Carzone
- The current logo, in use since 2016
- Industry: Automotive
- Founded: January 1, 1998; 28 years ago in Dublin, Ireland
- Parent: Mediahuis
- Website: www.carzone.ie

= Carzone =

Irish car dealing platform

Carzone is an Irish online automotive marketplace for new and used vehicles. Founded in 1998 and headquartered in Dublin, Ireland, the platform carries vehicle advertisements from motor dealers and private sellers. Carzone has been owned by Mediahuis Ireland since 2022.

== History ==
Carzone was founded in Dublin in 1998 and was operated by Webzone Ltd, a web design and production company. Carzone is available across multiple devices with a dedicated iPhone App, Android App, Desktop Website and Mobile Site. In 2004 Carzone was sold to the Guardian Media Group (GMG). Trader Media Group (TMG) a subsidiary of GMG, acquired Webzone Ltd, the Dublin holding company of the motor website. Trader Media Group is the predecessor of Auto Trader Group.

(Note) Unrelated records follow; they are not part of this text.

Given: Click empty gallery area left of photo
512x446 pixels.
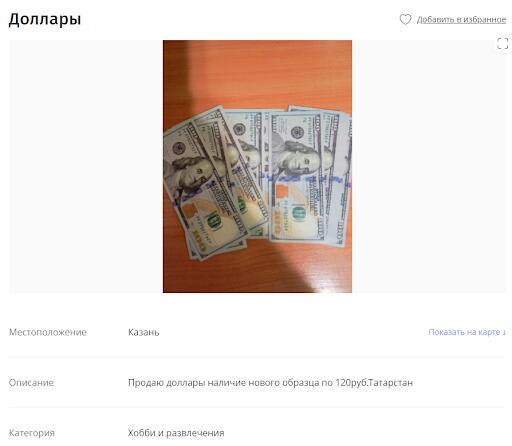Looking at the screenshot, I should (x=86, y=166).
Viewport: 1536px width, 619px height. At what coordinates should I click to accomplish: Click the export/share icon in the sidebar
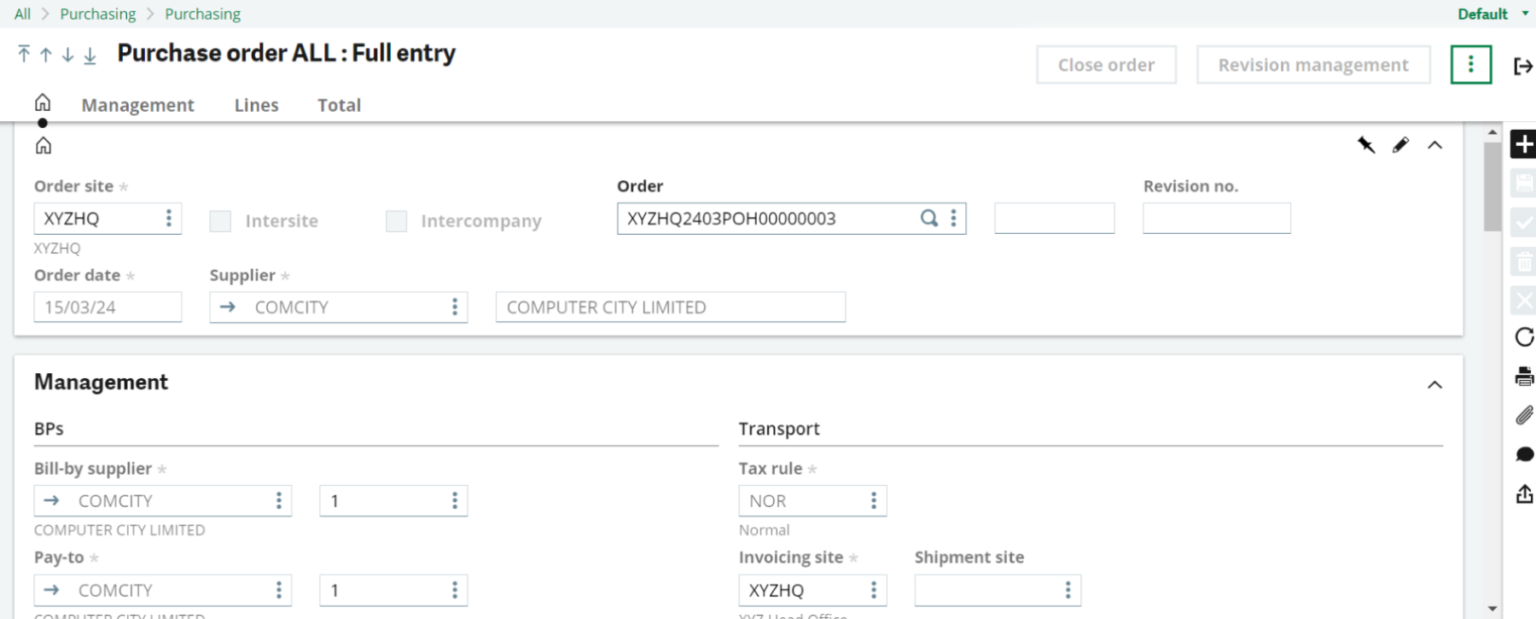coord(1522,491)
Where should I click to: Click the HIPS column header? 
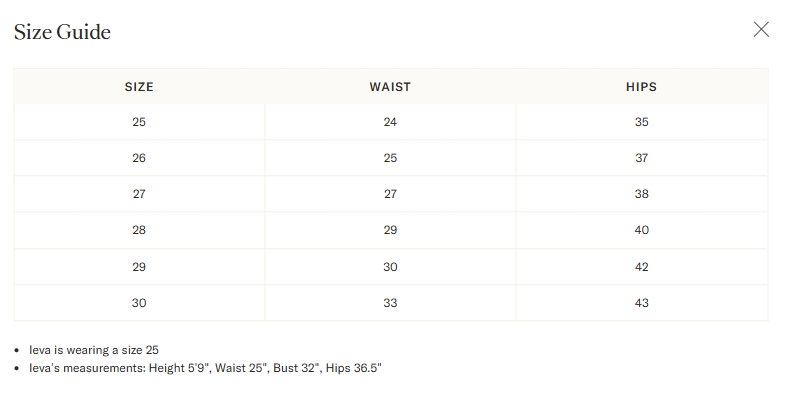[x=642, y=87]
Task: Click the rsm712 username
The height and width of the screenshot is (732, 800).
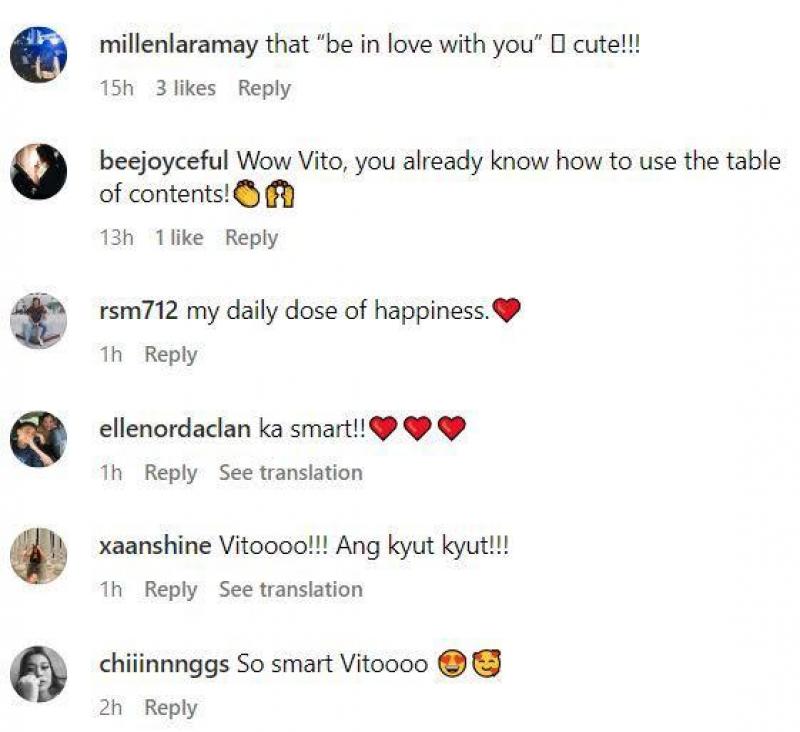Action: coord(139,311)
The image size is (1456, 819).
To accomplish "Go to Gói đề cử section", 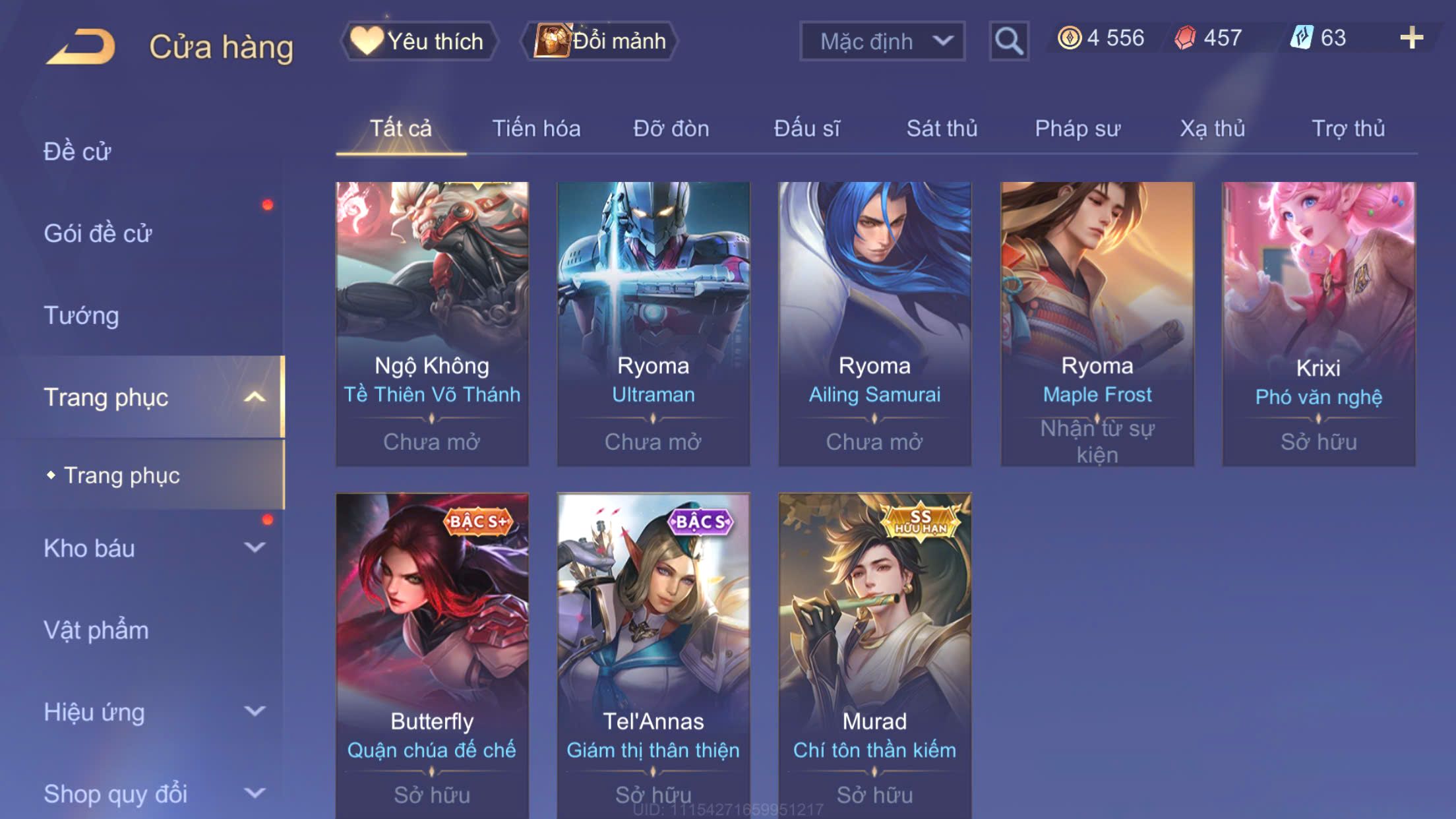I will point(98,233).
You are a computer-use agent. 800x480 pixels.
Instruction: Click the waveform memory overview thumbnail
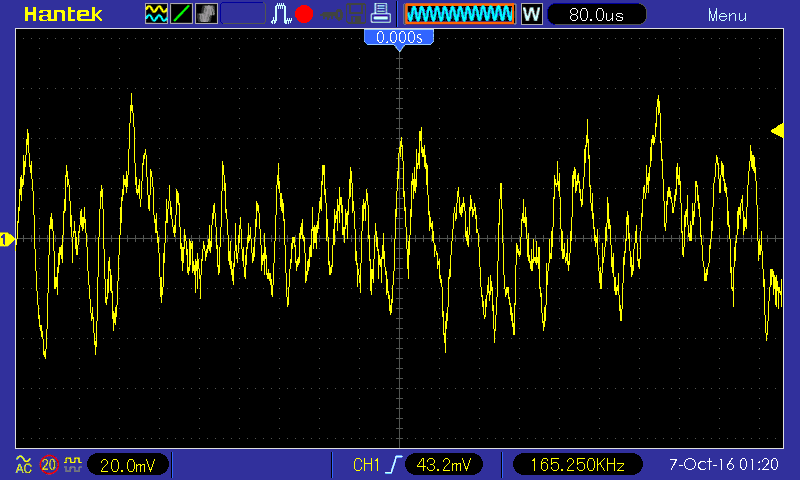(458, 14)
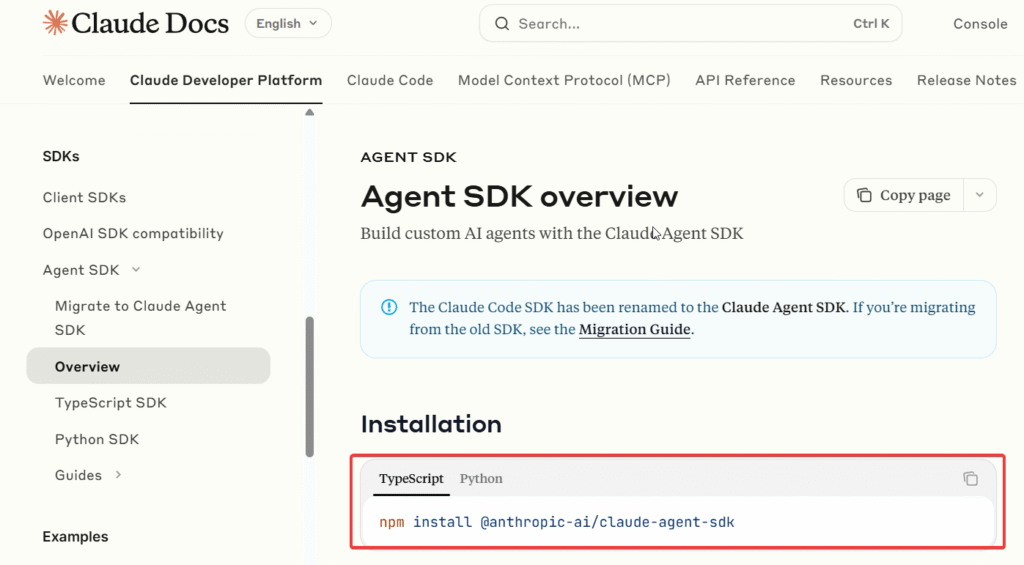Click the info icon in rename notice

pyautogui.click(x=389, y=308)
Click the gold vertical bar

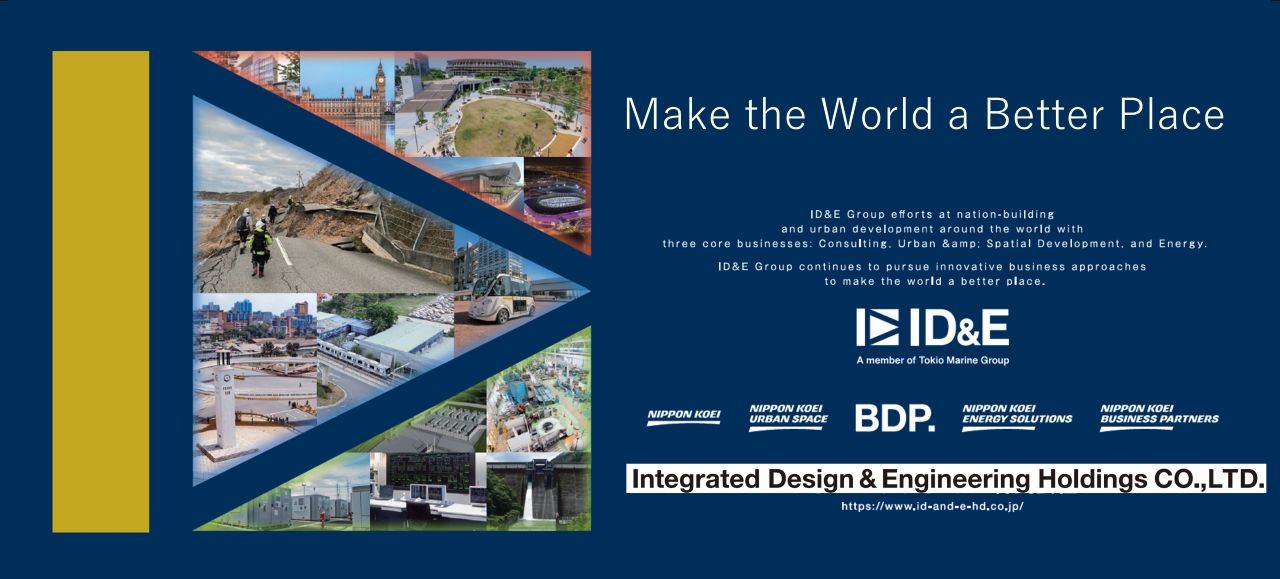coord(100,291)
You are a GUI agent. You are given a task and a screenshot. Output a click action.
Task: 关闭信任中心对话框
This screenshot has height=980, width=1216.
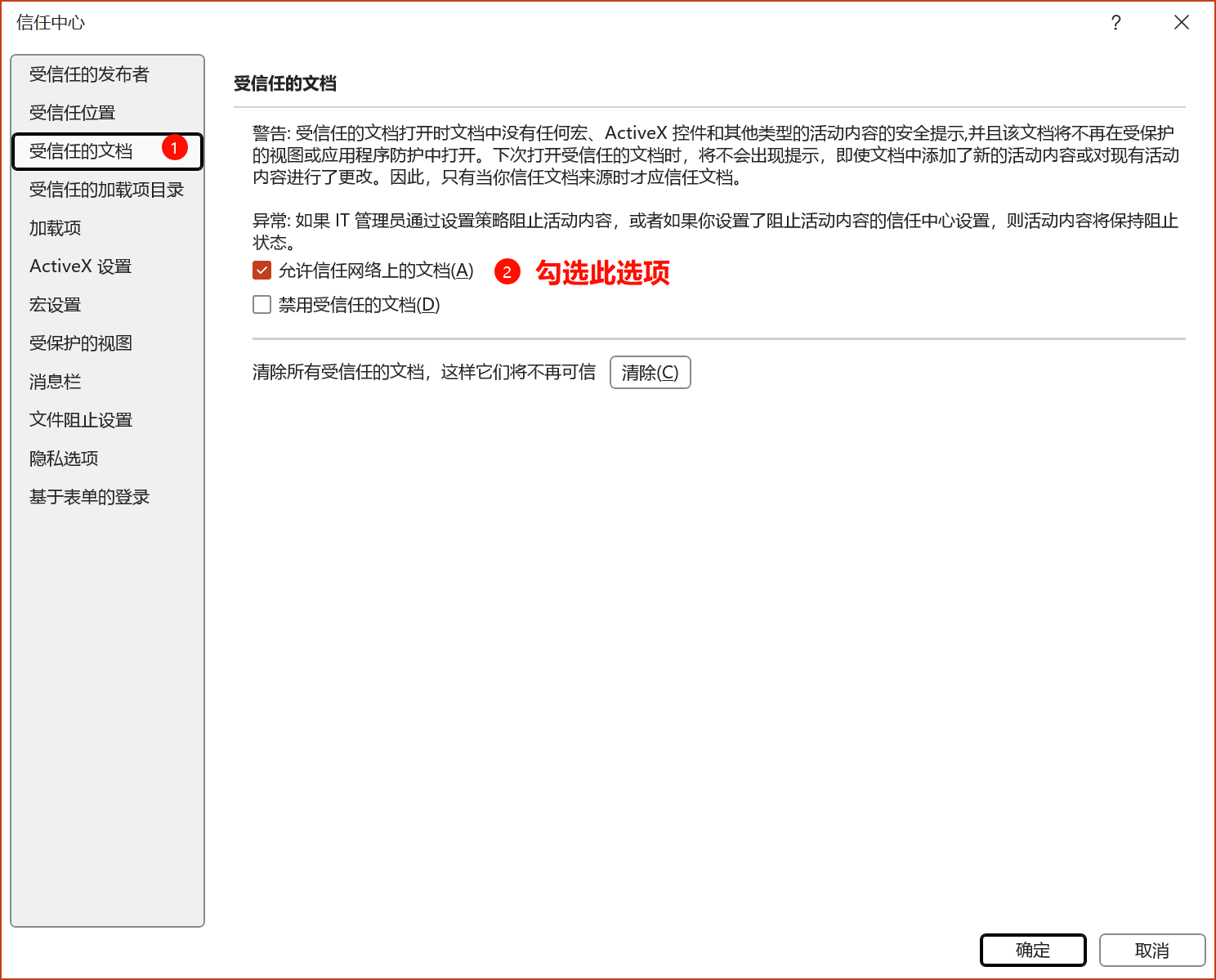point(1182,22)
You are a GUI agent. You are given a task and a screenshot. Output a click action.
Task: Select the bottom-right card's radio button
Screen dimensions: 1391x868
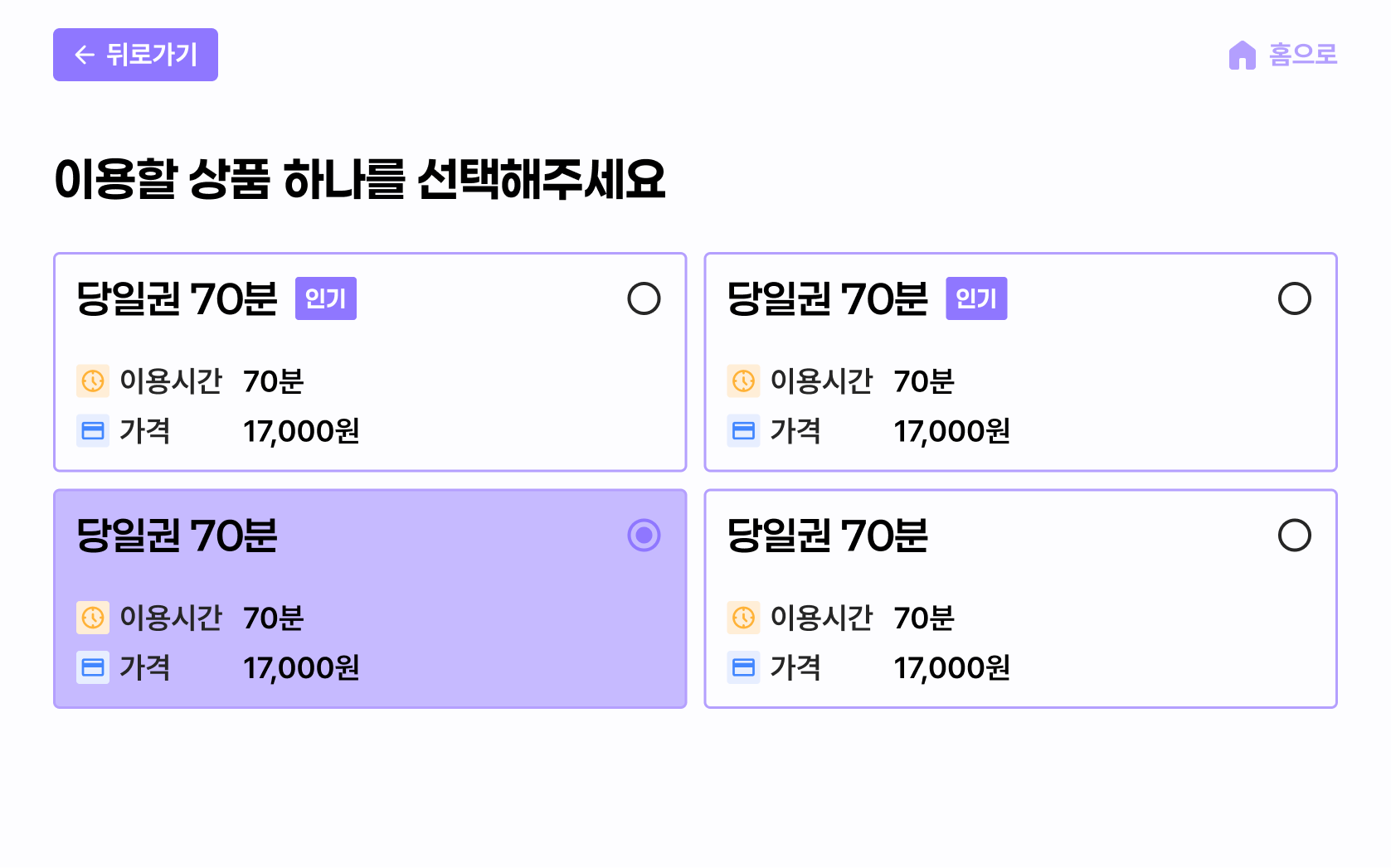tap(1294, 536)

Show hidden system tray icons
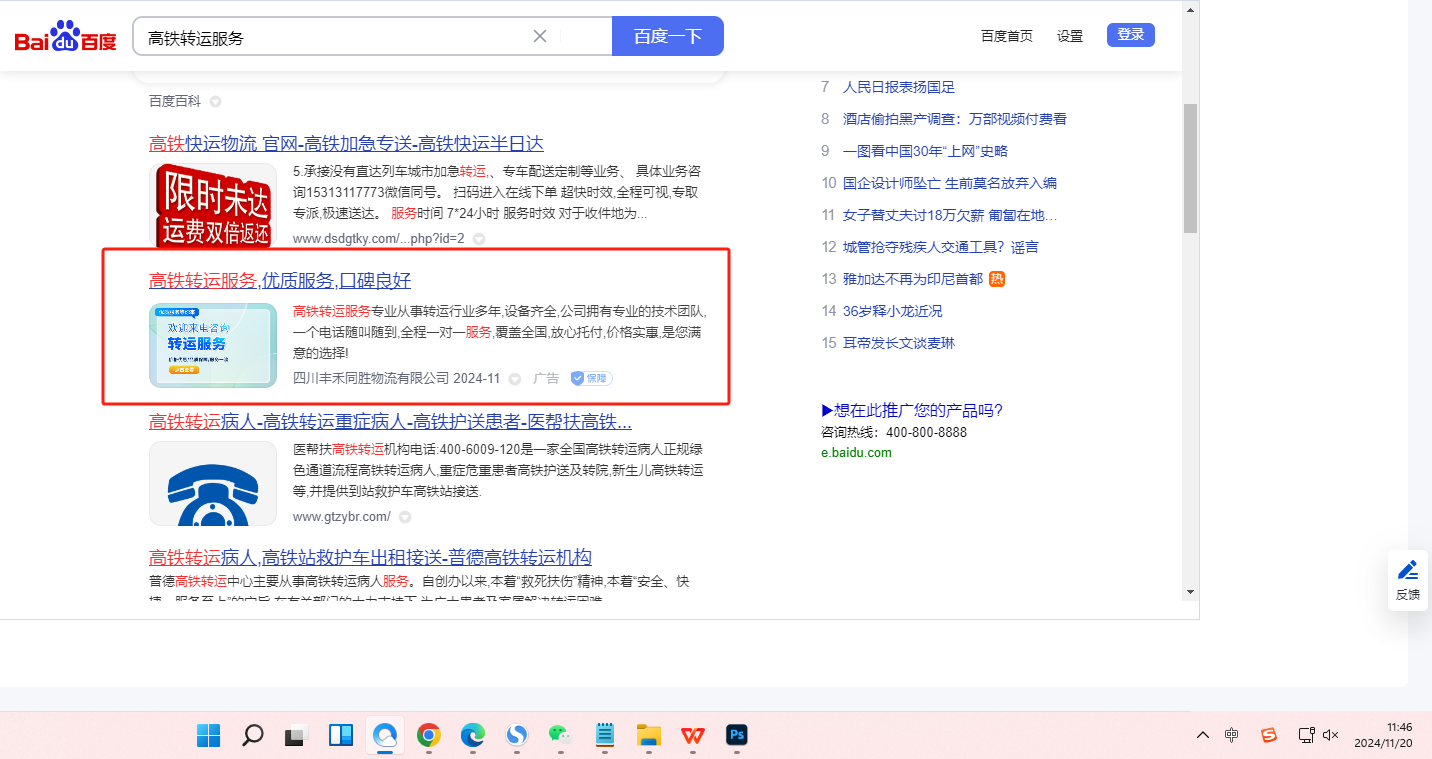pos(1203,735)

In October 2022, Mediahuis Ireland, the publisher formerly known as Independent News & Media (INM), acquired Carzone from Auto Trader Group for €30 million. Mediahuis is a newspaper and magazine publishing, distribution, printing, TV, radio and online media company founded in 2014 with operations in Belgium, the Netherlands, Ireland, Luxembourg and Germany.